Parfois, oui. Son modèle de CU est transparent, il facture le travail plutôt que les lignes et son écosystème d'actors élimine beaucoup de code de liaison. Si votre crawl fait quelques centaines de milliers de pages et que vos proxies viennent d'un fournisseur moins cher, la plateforme n'est pas votre problème. Ce qui pousse généralement à partir, ce sont des crédits qui expirent, une concurrence liée à l'offre qui arrive avant que vous soyez prêt, ou des tarifs de bande passante que vous pouvez battre ailleurs.

Qu'est-ce qui casse en premier sur un million de pages ?

Le budget, pas la technologie. Les plafonds de concurrence et la facturation des réessais sont documentés et prévisibles. Ce qui surprend les équipes, c'est la facture de bande passante, l'hypothèse sur le nombre de pages nécessitant un rendu et la part du crawl qui se révèle être des pages que personne n'a demandées. Corrigez le périmètre avant de corriger le fournisseur.

La plupart des comparaisons d'alternatives à Apify répondent à une question sur les fonctionnalités. La question qui coûte de l'argent sur un million de pages porte sur la forme de la facturation, et elle a trois volets : pour quoi le fournisseur applique-t-il un multiplicateur, quel est son plafond et qui paie pour une requête échouée ?

Apify répond bien à ces questions. Son unité de calcul est une unité de travail propre, et il vous facture la navigation de pages plutôt que le comptage de lignes. Ce qu'il ne maîtrise pas, c'est la part de la facture que vous allez réellement fixer : la bande passante résidentielle à 8 $/GB, sur des pages où la plupart des octets ne sont que de l'échafaudage.

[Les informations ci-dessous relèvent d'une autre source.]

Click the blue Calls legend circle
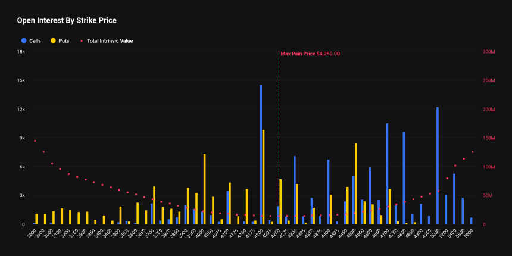 pyautogui.click(x=24, y=41)
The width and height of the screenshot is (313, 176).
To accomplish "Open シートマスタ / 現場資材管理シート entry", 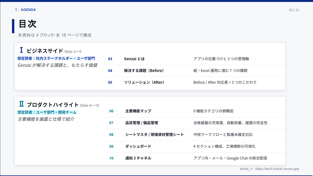I will click(154, 134).
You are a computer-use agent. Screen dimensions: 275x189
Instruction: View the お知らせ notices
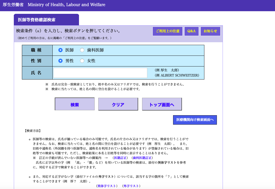[x=210, y=31]
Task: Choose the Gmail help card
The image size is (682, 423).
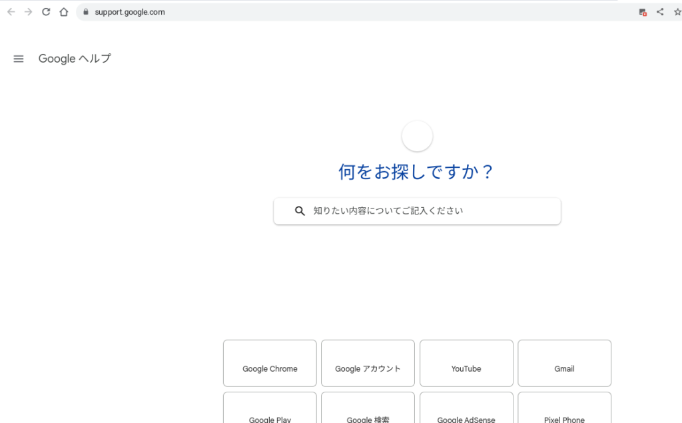Action: point(564,363)
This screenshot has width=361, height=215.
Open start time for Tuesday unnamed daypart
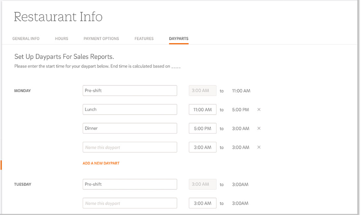(x=202, y=203)
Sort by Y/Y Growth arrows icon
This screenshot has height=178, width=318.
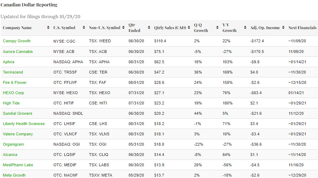245,28
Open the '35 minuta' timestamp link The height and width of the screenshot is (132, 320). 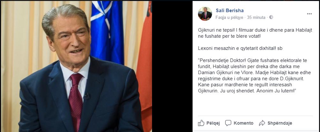point(256,18)
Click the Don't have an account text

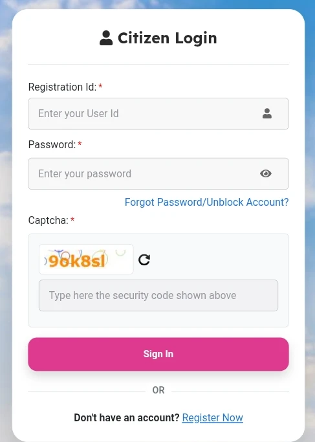[127, 417]
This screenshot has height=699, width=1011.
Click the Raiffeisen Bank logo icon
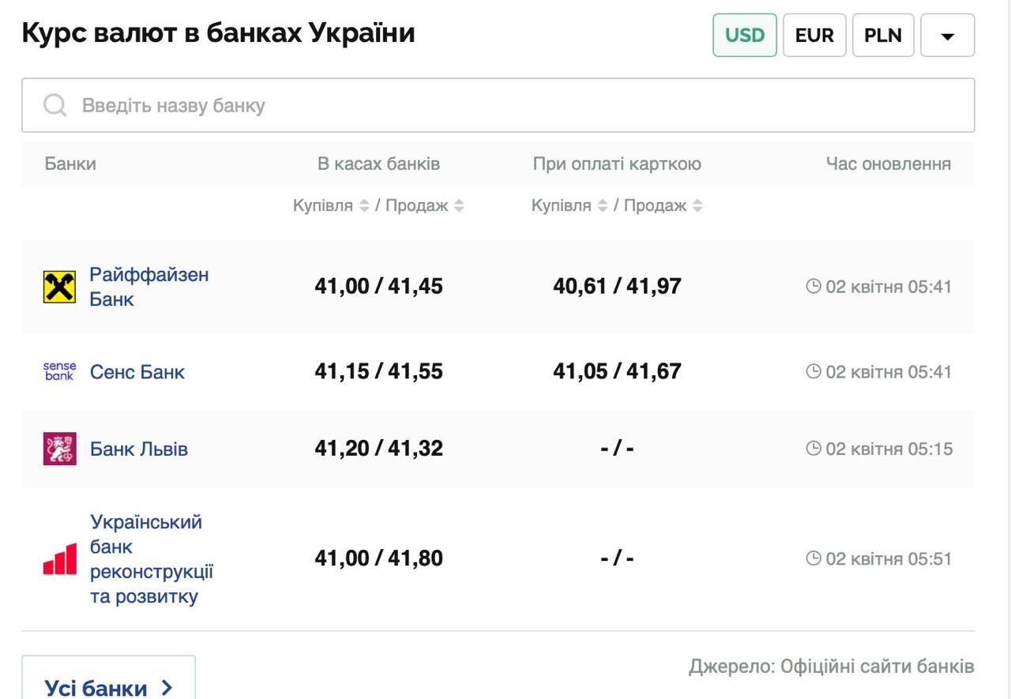(x=59, y=287)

Le bon réflexe n'est donc pas de changer de plateforme. C'est de réduire le crawl aux pages qui portent les données, de récupérer la majorité statique avec quelque chose 20 fois moins cher qu'un navigateur, et de ne rendre que les 10 % qui en ont besoin. Faites cela, et la comparaison de fournisseurs devient une décision d'arrondi.

Les parties qu'un crawler ne peut pas atteindre, les pages derrière une connexion et les outils internes sont là où le crawl s'arrête et où une session commence. ego (lite) exécute ce même flux de travail avec la connexion déjà rattachée, et s'arrête pour vous demander quand une étape nécessite un humain. Et quand une simple récupération renvoie déjà les lignes, c'est toute la réponse. Laissez le navigateur de côté.

Nous abordions ce premier crawl d'un million de pages en pensant que la plateforme serait la part chère. C'est la bande passante qui a répondu.